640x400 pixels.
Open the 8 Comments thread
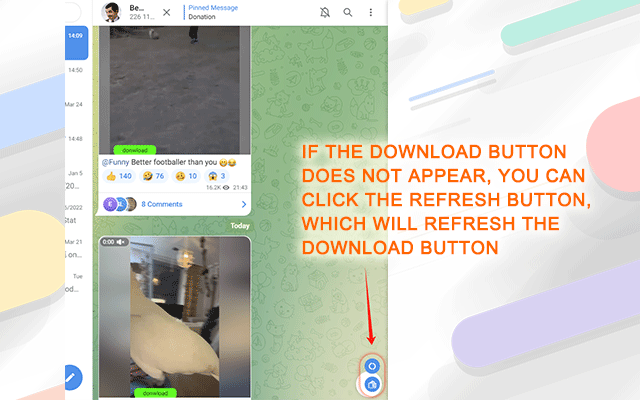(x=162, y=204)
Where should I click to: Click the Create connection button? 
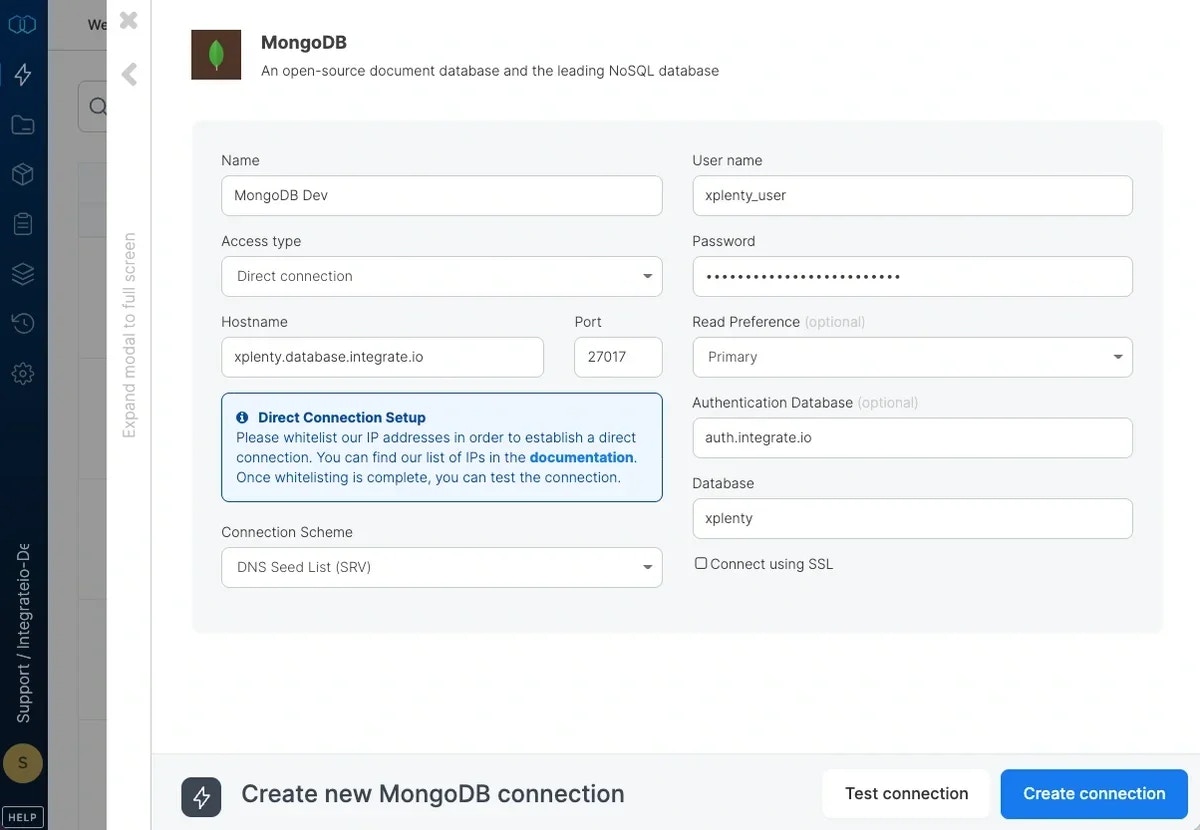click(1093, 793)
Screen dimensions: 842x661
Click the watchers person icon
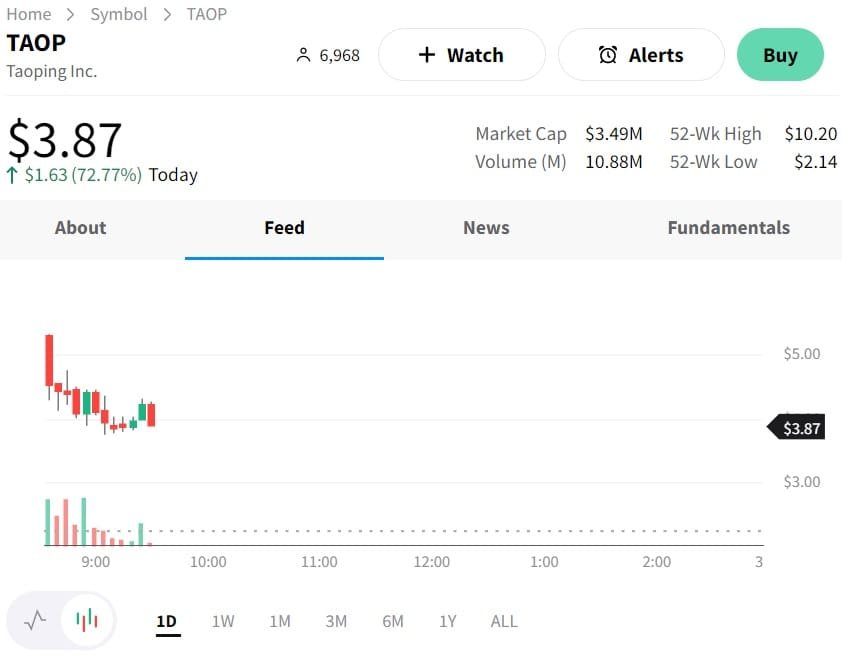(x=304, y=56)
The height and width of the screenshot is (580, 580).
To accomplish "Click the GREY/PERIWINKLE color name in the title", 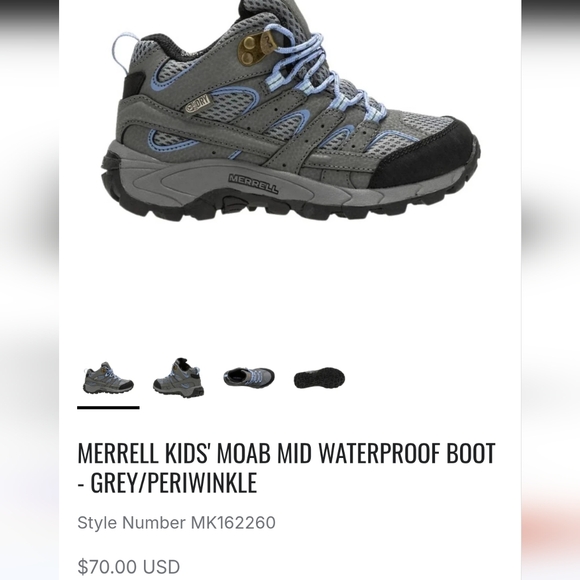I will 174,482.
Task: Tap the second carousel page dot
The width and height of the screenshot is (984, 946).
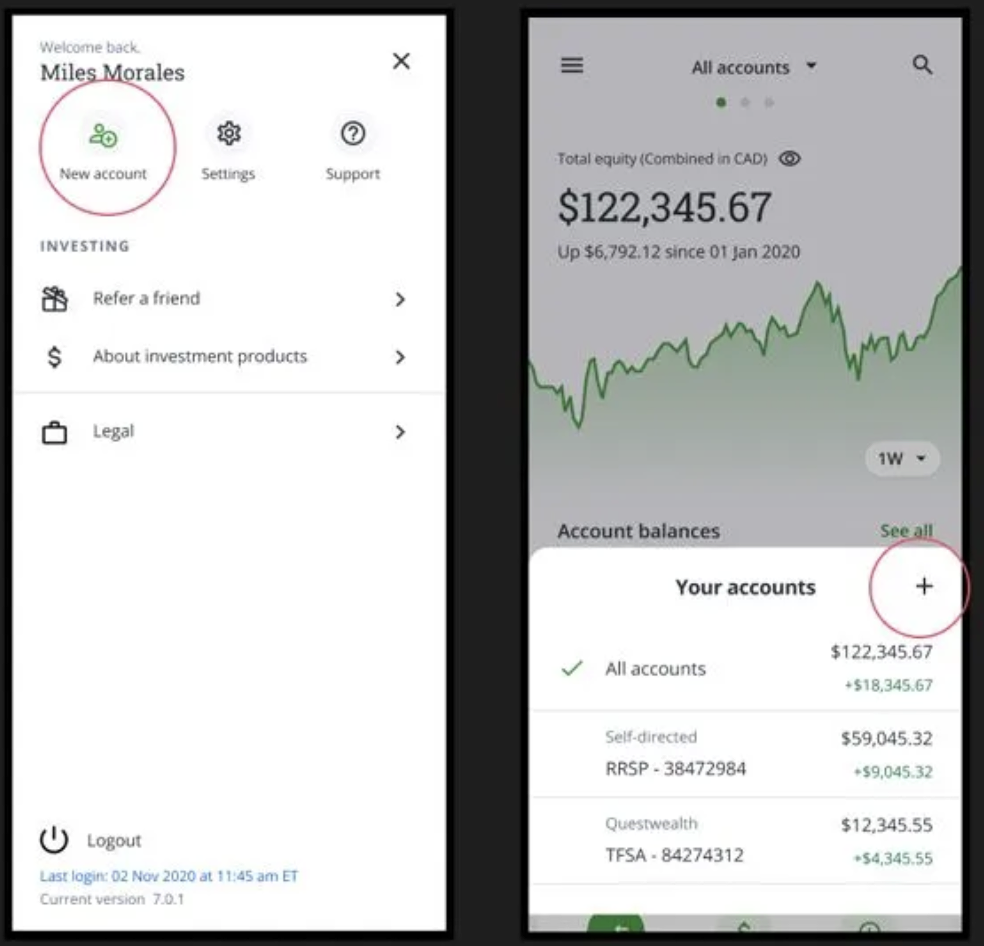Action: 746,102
_ _ _
**Description of the task:**
From the line that contains "Task: Tap the second carousel page dot" to the end of the material above, output every line exactly, both ends included, but leave out any pictures.

**Written reply:**
Task: Tap the second carousel page dot
The width and height of the screenshot is (984, 946).
Action: 746,102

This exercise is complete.